PROBLEMS TO SOLVE:
• a. Copy the article on the library's teen volunteer corps word for word, from "The volunteer corps is" up to and including "exhibits, Smith said.".
• b. Decide whether each statement agrees with the article on the library's teen volunteer corps, answering yes or no and quoting the words that settle it: (i) The teens meet once a month. (ii) Each meeting produces around 50 ideas. (iii) Ballroom dancing classes came from the volunteer corps.
• c. Write the next part of the article on the library's teen volunteer corps, picking up after its final sentence.

DOCUMENT:
The program started about a year ago, when librarians decided to revamp the teen room. A panel of teens had already been in place for years. That panel was revamped into the Teen Volunteer Corps, she said.

Teens meet once a month to discuss what they want to do and what the teen room could offer their peers. Each meeting garners around 100 ideas that the teens want to do. Librarians help them pare down their list.

The volunteer corps is behind ballroom dancing classes and self defense classes. It was also the volunteer corps’ idea to change how a video game tournament was scored, which helped attendance at that teen event, Smith said.

“We kind of get into the teens’ minds,” she said.

The teens are also expected to be at all of the teen events at the library, they help with festivals and public events the library hosts and they help with other more mundane tasks, such as cleaning shelves and setting up exhibits, Smith said.

“They are a huge help, especially when we need volunteers and things we just do not have enough hands for,” she said.

DATA SEGMENT:
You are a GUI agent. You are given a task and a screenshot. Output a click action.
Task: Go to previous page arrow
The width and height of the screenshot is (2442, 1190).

OUTPUTS BY TASK:
• a.
The volunteer corps is behind ballroom dancing classes and self defense classes. It was also the volunteer corps’ idea to change how a video game tournament was scored, which helped attendance at that teen event, Smith said.

“We kind of get into the teens’ minds,” she said.

The teens are also expected to be at all of the teen events at the library, they help with festivals and public events the library hosts and they help with other more mundane tasks, such as cleaning shelves and setting up exhibits, Smith said.

• b.
(i) Yes: "Teens meet once a month to discuss what they want to do and what the teen room could offer their peers."
(ii) No: "Each meeting garners around 100 ideas that the teens want to do."
(iii) Yes: "The volunteer corps is behind ballroom dancing classes and self defense classes."

• c.
Teens also enjoy pitching in and guiding where the teen programming of the library goes, said Kayley Moore, a senior homeschool student in Greenwood.

“I really wanted to help out my community,” she said.

Teens also write reviews of books and those reviews are then put out into the public using the library’s Twitter, Smith said.

The largest part of having the volunteers is helping the teens get skills they can use outside the library. The No. 1 goal is to allow a place where students can have camaraderie and learn the skills they need, she said.

“We really want them to know that the library is a place where they can come and hang out with their friends,” Smith said.